Anti-Israeli protester in France (file)
Anti-Israeli protester in France (file)Flash90

Anti-Semitic attacks nearly doubled in France in the first seven months of 2014, the country's main Jewish group said Thursday.

A total of 529 anti-Semitic actions or threats were registered up to the end of July, against 276 for the same period last year, the Council of Jewish Institutions in France (CRIF) said, citing figures gleaned from the French Interior Ministry.

The acts included violence against individuals, arson and vandalism, and "exacerbate the growing unease that oppresses Jews in France each day and overshadows their future", CRIF said in a statement.

Yet more worrying, the group added, is the appearance of new forms of violence against Jews - including attacks by organized gangs and the targeting of synagogues, as well as acts of vandalism against Jewish businesses and planned terrorist attacks.

Meanwhile in the UK, the Community Security Trust (CST) anti-Semitism watchdog group reports 302 anti-Semitic incidents in July alone, making a whopping 400% increase over the same month last year.

The flames of British anti-Israel sentiment fanned by the government itself during Operation Protective Edge, with threats to cut 12 arms export licenses with Israel over the fighting against the terrorist group Hamas.

Likewise, radical left-wing British MP George Galloway infamously declared his city of Bradford in northern England "Israeli free."

Back in France, last week the French office of the Jewish Agency for Israel revealed that France was leading the world in aliyah (immigration) to Israel, the first time it has held that position. 

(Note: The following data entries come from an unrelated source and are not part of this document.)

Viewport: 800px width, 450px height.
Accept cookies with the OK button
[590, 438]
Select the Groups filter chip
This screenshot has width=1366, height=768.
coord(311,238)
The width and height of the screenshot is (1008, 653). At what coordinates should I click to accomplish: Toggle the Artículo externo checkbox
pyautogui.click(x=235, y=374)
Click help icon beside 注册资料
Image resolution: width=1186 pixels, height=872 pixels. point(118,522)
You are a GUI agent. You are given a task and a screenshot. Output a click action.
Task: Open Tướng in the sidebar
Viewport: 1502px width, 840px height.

In reporting the figures the Jewish Agency cited a "climate of anti-Semitism that is losing its taboo," and added "in the Western or free world, we've never seen one percent of the Jewish community emigrating to Israel."

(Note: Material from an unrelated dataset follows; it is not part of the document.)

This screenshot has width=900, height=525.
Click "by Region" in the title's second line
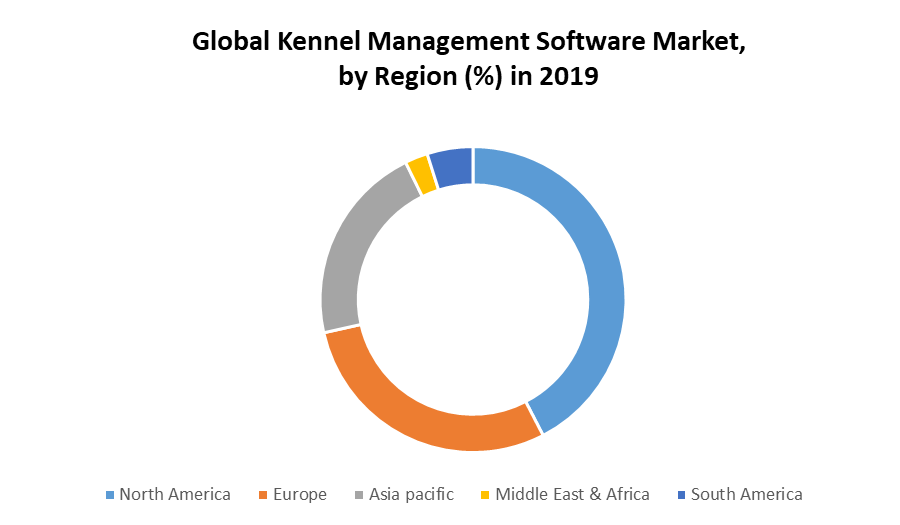point(397,76)
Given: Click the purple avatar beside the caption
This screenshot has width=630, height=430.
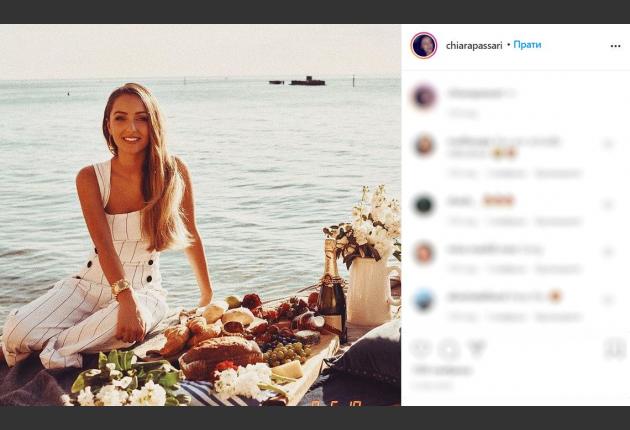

Indeed, a full 1% of France's 500,000-600,000 Jews are on pace to make aliyah in 2014. France's Jewish population is the third largest in the world after Israel and the United Stated.

France is also home to Europe's largest Muslim community, assessed at roughly five million, which has been a large source of the anti-Semitic violence in that country.

The attacks in France include the murders of a rabbi and three Jewish children by an Al-Qaeda inspired gunman Mohammed Merah in 2012 in the southern city of Toulouse.

The anti-Semitism has flared particularly intensely during Operation Protective Edge, with violent protests in Paris. In a similar incident, hundreds of Muslim extremists attacked a major synagogue in Paris, provoking clashes with Jewish youths who rushed to defend the site and worshippers trapped inside.

A World Zionist Organization study in August found that the number of anti-Semitic incidents in the world jumped 383% in July as compared to the same month the previous year, with Europe showing a 436% increase.